Cells transfected only with the hTPO gene cannot take up iodide, and this gene was, therefore, expressed under the control of the CMV promoter. The hTPO gene (sense: 5′-GCGGCCGCCACCATGAGAGCGCTCGCTGTGCT-3′, antisense: 5′-AAGCTTACTAATGATGATGATGATGATGGAGGGCTCTCGGCAGCCTGTGAGTATCCC-3′) was PCR cloned from pcDNA-TPO plasmid (previously constructed) with NotI and HindIII at the 5′ and 3′ ends and inserted in pShuttle-CMV vector.

Ad-hTERT-hNIS, Ad-CMV-hTPO, and Ad-CMV-hNIS were produced according to the protocol provided by the manufacturer of the AdEasy™ Adenoviral Vector System (Stratagene). The recombinant virus was stored at −80°C until used. Ad-CMV-EGFP (enhanced green fluorescent protein) is a control vector unrelated to iodine uptake and metabolism.

Transfection of U251, U87 cell lines by adenoviral infections in vitro

The cells were seeded in six-well plates to obtain between 5×10⁵ and 1×10⁶ cells per well at the time of infection, infected with multiplicity of infection (MOI) (i.e., the ratio of the number of viral particles to the number of cells) of 50 for Ad-hTERT-hNIS, Ad-CMV-hTPO, and Ad-CMV-hNIS in 1000 μL of serum-free medium for 6 hours, and followed by addition of 10% FBS new medium. After transfection, cells were incubated for 24 hours.

Western blot analysis

For western blot analysis, the EPS 2A200 electrophoresis system (Amersham Biosciences) was used.²⁵ Cells were harvested with a scraper after being washed with ice-cold phosphate-buffered saline (PBS) and lysed in a buffer containing 10 mM Tris·HCl (pH 7.5), 1 mM DTT, 20% (v/v) glycerol, 1 mM ethylenediaminetetraacetic acid, and a protease inhibitor mixture. Samples were then centrifuged at 4°C for 10 minutes²⁶, and 40-μL aliquots were prepared for electrophoresis by addition of NuPAGE sodium dodecyl sulfate sample buffer. Samples were electrophoresed in bis-Tris·HCl buffered 4%–12% gradient polyacrylamide gels (Invitrogen). After gel electrophoresis at 140 V for 1 hour, proteins were transferred to nitrocellulose membranes using electroblotting. After blotting, membranes were preincubated for 8 hours in 5% low-fat dried milk in TBS-T to block nonspecific binding sites. Membranes were then incubated separately with a goat polyclonal antibody raised against the N-terminal extracellular domain of NIS of human origin (1:200 dilution, sc-48055; Santa Cruz), a mouse monoclonal His-tag antibody raised against the hTPO (1:1000 dilution, clone 4D 11; Millipore), a mouse monoclonal antibody raised against the β-acting (1:500 dilution, TA-09; Zhongshan Goldenbridge Biotechnology), and a goat polyclonal antibody raised against the C-terminus of hTERT of human origin (1:400 dilution, sc-7215; Santa Cruz) for 2 hours at room temperature. After washing with TBS-T, horseradish peroxidase-labeled goat anti-rabbit antibody was applied (1:2000 dilution, sc-2004; Santa Cruz) or mouse anti-rabbit antibody was applied (1:2000 dilution, sc-2357; Santa Cruz) for 2 hours at room temperature before incubation with Pierce ECL western blotting Substrate (Thermo) for 1 minute. Exposures were made at room temperature for ∼1–3 minutes using Fujifilm films. Prestained protein molecular weight standards (Spectra Multicolor Broad Range Protein Ladder, SM1841; Fermentas) were run in the same gels for comparison of molecular weight and estimation of transfer efficiency.
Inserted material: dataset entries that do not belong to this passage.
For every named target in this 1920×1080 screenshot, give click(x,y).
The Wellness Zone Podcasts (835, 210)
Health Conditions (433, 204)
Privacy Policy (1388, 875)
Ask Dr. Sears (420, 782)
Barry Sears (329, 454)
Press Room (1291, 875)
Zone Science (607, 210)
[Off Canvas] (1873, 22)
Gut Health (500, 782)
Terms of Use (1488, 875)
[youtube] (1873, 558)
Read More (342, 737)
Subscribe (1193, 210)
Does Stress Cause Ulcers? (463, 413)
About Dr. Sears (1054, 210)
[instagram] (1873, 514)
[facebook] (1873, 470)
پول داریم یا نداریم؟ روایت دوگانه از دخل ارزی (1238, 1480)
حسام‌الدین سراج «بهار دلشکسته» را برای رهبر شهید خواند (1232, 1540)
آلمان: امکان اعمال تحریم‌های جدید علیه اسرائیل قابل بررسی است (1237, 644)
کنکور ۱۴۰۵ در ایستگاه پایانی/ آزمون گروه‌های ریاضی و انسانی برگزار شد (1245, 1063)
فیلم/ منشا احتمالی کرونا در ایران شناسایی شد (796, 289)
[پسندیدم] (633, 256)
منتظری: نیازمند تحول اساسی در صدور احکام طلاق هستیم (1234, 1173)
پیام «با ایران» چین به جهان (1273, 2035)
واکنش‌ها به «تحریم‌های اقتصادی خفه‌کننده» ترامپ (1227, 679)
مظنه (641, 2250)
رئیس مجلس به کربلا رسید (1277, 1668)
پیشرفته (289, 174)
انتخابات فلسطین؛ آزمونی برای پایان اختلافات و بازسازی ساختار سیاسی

Iodide uptake and efflux assays

Cells were seeded in six-well plates and infected with recombinant adenovirus for 6 hours, then placed in fresh DMEM with 10% FBS, and incubated for an additional 24 hours.¹⁴ The radioactivity was measured with a γ counter (LKB gamma 1261; LKB Instruments). To measure the ¹²⁵I uptake, 5×10⁵–1×10⁶ cells per well were cultured with 1 mL 10% FBS-DMEM (contained 0.5 μCi Na¹²⁵I) for 0, 10, 20, 30, and 40 minutes. Then, the ¹²⁵I-containing medium was decanted, cells were washed twice with PBS, lysed with 0.3 M sodium hydroxide, and counted. To measure the ¹²⁵I efflux, 5×10⁵–1×10⁶ cells per well were cultured for 1 hour with 1 mL 10% FBS-DMEM (contained 0.5 μCi Na¹²⁵I), then the ¹²⁵I-containing medium was decanted. After cells had been washed twice with PBS, fresh nonradioactive medium was added to the six-well plates. Then, the cells were again cultured for 0, 5, 10, 15, and 20 minutes. Thereafter, the cells were washed, lysed, and counted. All experiments were done in triplicate.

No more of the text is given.